The Poseidon2 regression my microbenchmark told me wasn't there

A 3.5% per-permute win on Pi 5 hid a 16% Merkle wall-time loss in Plonky3's Goldilocks Poseidon2. Same kernels, same hardware. How phase decomposition reconciled the two.

8 min read
  • #plonky3
  • #goldilocks
  • #performance
  • #poseidon2
  • #aarch64
  • #neon
  • #benchmarking

I’m building a zkmcu pipeline. Prove on Raspberry Pi 5 (Cortex-A76 NEON), verify on a Pico 2 (Cortex-M33). Goldilocks Poseidon2 sits on both halves of that pipeline, so I’ve been doing a Pi 5 perf survey of Plonky3’s Goldilocks Poseidon2 implementation. The latest in a series that started with the add_canonical_asm work a couple of weeks ago.

The survey turned up something I couldn’t reconcile.

I built a Merkle workload harness for width-8 Goldilocks Poseidon2, log2\log_2 leaves {14,16,18}\in \{14, 16, 18\}, five seeds, five reps each. Plonky3 has two paths that land at the same kernel on aarch64: Poseidon2GoldilocksFused<8>’s packed-type Permutation impl (the NEON-tuned _dual_w8 pipeline) and the platform-generic Poseidon2 wrapping the same constants. Same hardware, same inputs, same constants. On the Merkle workload, the fused path came out ~16.4% slower.

Fine. A real regression, I had a Plonky3 PR shape in mind already.

Except earlier in the same survey I’d run a per-permute microbenchmark. Single contiguous loop, one million iterations, no Merkle layer chain. On that benchmark, the fused path won by 3.5%.

Both numbers were stable across seeds. Neither was a measurement bug. The contradiction is the most interesting thing I’ve stared at this month, so the rest of this post is about what was going on. The fix itself is one line, and it’s in Plonky3 PR #1656.

How I noticed it

The harness lives in goldilocks/examples/poseidon2_merkle_workload.rs. It builds a Merkle tree at the chosen leaf count from a deterministic-seed RNG, times fused.permute_mut(state) against generic.permute_mut(state) over the full tree commit, and reports fused / generic ratios per rep. Pi 5, taskset -c 0, cpufreq governor set to performance, perf_event_paranoid = 1. Five seeds × five reps = 25 measurements per cell.

The numbers: pre fused (baseline) vs post fused (the wrapper delegating to generic), measured in separate runs of the same harness:

log2\log_2 leavespre fused (ms, mean ± SD)post fused (ms, mean ± SD)reduction
1473.964 ± 0.05361.852 ± 0.25516.38%
16296.070 ± 0.100247.616 ± 0.22916.37%
181183.927 ± 1.184990.154 ± 0.73216.37%

Three logs, three reductions all within 0.01 percentage points of each other. That kind of cross-scale stability is the strongest “this is structural, not noise” signal a perf survey can throw off, meaning a measurement artifact would have drifted with leaf count. Within-run sanity check: post-fix the fused / generic ratio collapses to 1.001±0.0021.001 \pm 0.002 across 25 reps. The wrapper is doing exactly what generic does.

────────────────

According to the Poseidon2 regression write-up, by what margin did the fused path win on the per-permute microbenchmark?

Supplied information >>
────────────────

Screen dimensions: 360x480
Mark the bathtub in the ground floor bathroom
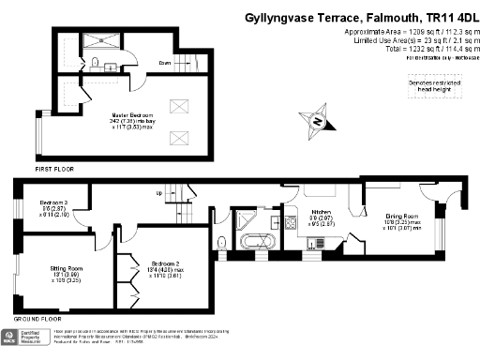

────────────────

Final result >> 3.5%